— Work task —
The answer must be an exact restatement of all the data.

── The input ──

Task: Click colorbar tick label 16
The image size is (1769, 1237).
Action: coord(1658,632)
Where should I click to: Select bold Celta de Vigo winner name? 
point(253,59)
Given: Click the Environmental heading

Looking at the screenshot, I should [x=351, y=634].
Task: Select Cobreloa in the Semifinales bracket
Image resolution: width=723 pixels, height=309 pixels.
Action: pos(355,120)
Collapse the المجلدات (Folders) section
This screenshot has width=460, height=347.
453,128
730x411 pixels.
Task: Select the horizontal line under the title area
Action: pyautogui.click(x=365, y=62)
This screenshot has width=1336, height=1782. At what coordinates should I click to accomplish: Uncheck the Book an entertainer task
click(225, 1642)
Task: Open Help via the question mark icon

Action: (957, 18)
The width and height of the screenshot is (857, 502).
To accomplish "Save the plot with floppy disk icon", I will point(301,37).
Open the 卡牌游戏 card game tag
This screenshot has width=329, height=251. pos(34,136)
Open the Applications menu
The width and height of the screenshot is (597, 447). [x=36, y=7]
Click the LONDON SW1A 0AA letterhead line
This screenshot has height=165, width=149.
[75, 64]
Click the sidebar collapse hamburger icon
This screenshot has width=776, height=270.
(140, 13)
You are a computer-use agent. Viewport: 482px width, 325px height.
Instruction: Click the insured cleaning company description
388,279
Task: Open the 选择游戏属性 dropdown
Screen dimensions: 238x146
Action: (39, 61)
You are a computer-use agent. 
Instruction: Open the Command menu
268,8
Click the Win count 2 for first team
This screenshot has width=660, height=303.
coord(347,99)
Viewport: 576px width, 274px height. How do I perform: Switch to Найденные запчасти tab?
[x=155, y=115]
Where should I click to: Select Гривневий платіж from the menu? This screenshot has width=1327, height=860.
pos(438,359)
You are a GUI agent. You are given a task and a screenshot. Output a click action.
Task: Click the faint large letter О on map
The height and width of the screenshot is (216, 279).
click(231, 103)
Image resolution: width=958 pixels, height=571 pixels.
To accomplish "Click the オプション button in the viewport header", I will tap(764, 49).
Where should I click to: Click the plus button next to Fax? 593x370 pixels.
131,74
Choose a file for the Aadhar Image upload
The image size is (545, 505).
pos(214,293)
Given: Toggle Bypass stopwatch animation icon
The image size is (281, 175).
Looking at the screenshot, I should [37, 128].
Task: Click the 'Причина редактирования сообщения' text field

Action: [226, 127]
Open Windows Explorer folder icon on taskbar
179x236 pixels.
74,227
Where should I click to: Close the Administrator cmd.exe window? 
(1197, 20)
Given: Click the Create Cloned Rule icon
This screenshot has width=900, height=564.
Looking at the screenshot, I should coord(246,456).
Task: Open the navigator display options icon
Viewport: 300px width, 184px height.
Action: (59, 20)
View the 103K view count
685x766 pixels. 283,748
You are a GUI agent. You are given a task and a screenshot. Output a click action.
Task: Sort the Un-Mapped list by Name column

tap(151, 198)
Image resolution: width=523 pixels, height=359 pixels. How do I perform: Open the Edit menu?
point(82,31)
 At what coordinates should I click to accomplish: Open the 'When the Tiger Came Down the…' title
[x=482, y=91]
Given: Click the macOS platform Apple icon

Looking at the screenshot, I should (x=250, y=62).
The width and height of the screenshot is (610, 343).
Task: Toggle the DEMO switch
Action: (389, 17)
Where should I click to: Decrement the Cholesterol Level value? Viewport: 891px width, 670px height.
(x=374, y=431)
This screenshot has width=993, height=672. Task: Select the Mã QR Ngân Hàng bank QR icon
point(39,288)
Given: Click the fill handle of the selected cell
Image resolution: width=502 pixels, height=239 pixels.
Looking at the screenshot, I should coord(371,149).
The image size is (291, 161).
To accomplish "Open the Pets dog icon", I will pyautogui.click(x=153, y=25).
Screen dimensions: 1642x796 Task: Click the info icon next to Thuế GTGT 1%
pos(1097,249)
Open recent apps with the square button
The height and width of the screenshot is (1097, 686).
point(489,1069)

───

— Solution —
Task: Click colorbar tick label 16
The image size is (1769, 1237).
Action: coord(1658,632)
Where should I click to: Select bold Celta de Vigo winner name? 
point(253,59)
Given: Click the Environmental heading

Looking at the screenshot, I should [x=351, y=634].
Task: Select Cobreloa in the Semifinales bracket
Image resolution: width=723 pixels, height=309 pixels.
Action: pos(355,120)
Collapse the المجلدات (Folders) section
This screenshot has width=460, height=347.
453,128
730x411 pixels.
Task: Select the horizontal line under the title area
Action: pyautogui.click(x=365, y=62)
This screenshot has width=1336, height=1782. At what coordinates should I click to accomplish: Uncheck the Book an entertainer task
click(225, 1642)
Task: Open Help via the question mark icon

Action: (957, 18)
The width and height of the screenshot is (857, 502).
To accomplish "Save the plot with floppy disk icon", I will point(301,37).
Open the 卡牌游戏 card game tag
This screenshot has width=329, height=251. pos(34,136)
Open the Applications menu
The width and height of the screenshot is (597, 447). [x=36, y=7]
Click the LONDON SW1A 0AA letterhead line
This screenshot has height=165, width=149.
[75, 64]
Click the sidebar collapse hamburger icon
This screenshot has width=776, height=270.
(140, 13)
You are a computer-use agent. Viewport: 482px width, 325px height.
Instruction: Click the insured cleaning company description
388,279
Task: Open the 选择游戏属性 dropdown
Screen dimensions: 238x146
Action: (39, 61)
You are a computer-use agent. 
Instruction: Open the Command menu
268,8
Click the Win count 2 for first team
This screenshot has width=660, height=303.
coord(347,99)
Viewport: 576px width, 274px height. How do I perform: Switch to Найденные запчасти tab?
[x=155, y=115]
Where should I click to: Select Гривневий платіж from the menu? This screenshot has width=1327, height=860.
pos(438,359)
You are a GUI agent. You are given a task and a screenshot. Output a click action.
Task: Click the faint large letter О on map
The height and width of the screenshot is (216, 279).
click(231, 103)
Image resolution: width=958 pixels, height=571 pixels.
To accomplish "Click the オプション button in the viewport header", I will tap(764, 49).
Where should I click to: Click the plus button next to Fax? 593x370 pixels.
131,74
Choose a file for the Aadhar Image upload
The image size is (545, 505).
pos(214,293)
Given: Toggle Bypass stopwatch animation icon
The image size is (281, 175).
Looking at the screenshot, I should [37, 128].
Task: Click the 'Причина редактирования сообщения' text field

Action: [226, 127]
Open Windows Explorer folder icon on taskbar
179x236 pixels.
74,227
Where should I click to: Close the Administrator cmd.exe window? 
(1197, 20)
Given: Click the Create Cloned Rule icon
This screenshot has width=900, height=564.
Looking at the screenshot, I should coord(246,456).
Task: Open the navigator display options icon
Viewport: 300px width, 184px height.
Action: (59, 20)
View the 103K view count
685x766 pixels. 283,748
You are a GUI agent. You are given a task and a screenshot. Output a click action.
Task: Sort the Un-Mapped list by Name column

tap(151, 198)
Image resolution: width=523 pixels, height=359 pixels. How do I perform: Open the Edit menu?
point(82,31)
 At what coordinates should I click to accomplish: Open the 'When the Tiger Came Down the…' title
[x=482, y=91]
Given: Click the macOS platform Apple icon

Looking at the screenshot, I should (x=250, y=62).
The width and height of the screenshot is (610, 343).
Task: Toggle the DEMO switch
Action: (389, 17)
Where should I click to: Decrement the Cholesterol Level value? Viewport: 891px width, 670px height.
(x=374, y=431)
This screenshot has width=993, height=672. Task: Select the Mã QR Ngân Hàng bank QR icon
point(39,288)
Given: Click the fill handle of the selected cell
Image resolution: width=502 pixels, height=239 pixels.
Looking at the screenshot, I should coord(371,149).
The image size is (291, 161).
To accomplish "Open the Pets dog icon", I will pyautogui.click(x=153, y=25).
Screen dimensions: 1642x796 Task: Click the info icon next to Thuế GTGT 1%
pos(1097,249)
Open recent apps with the square button
The height and width of the screenshot is (1097, 686).
point(489,1069)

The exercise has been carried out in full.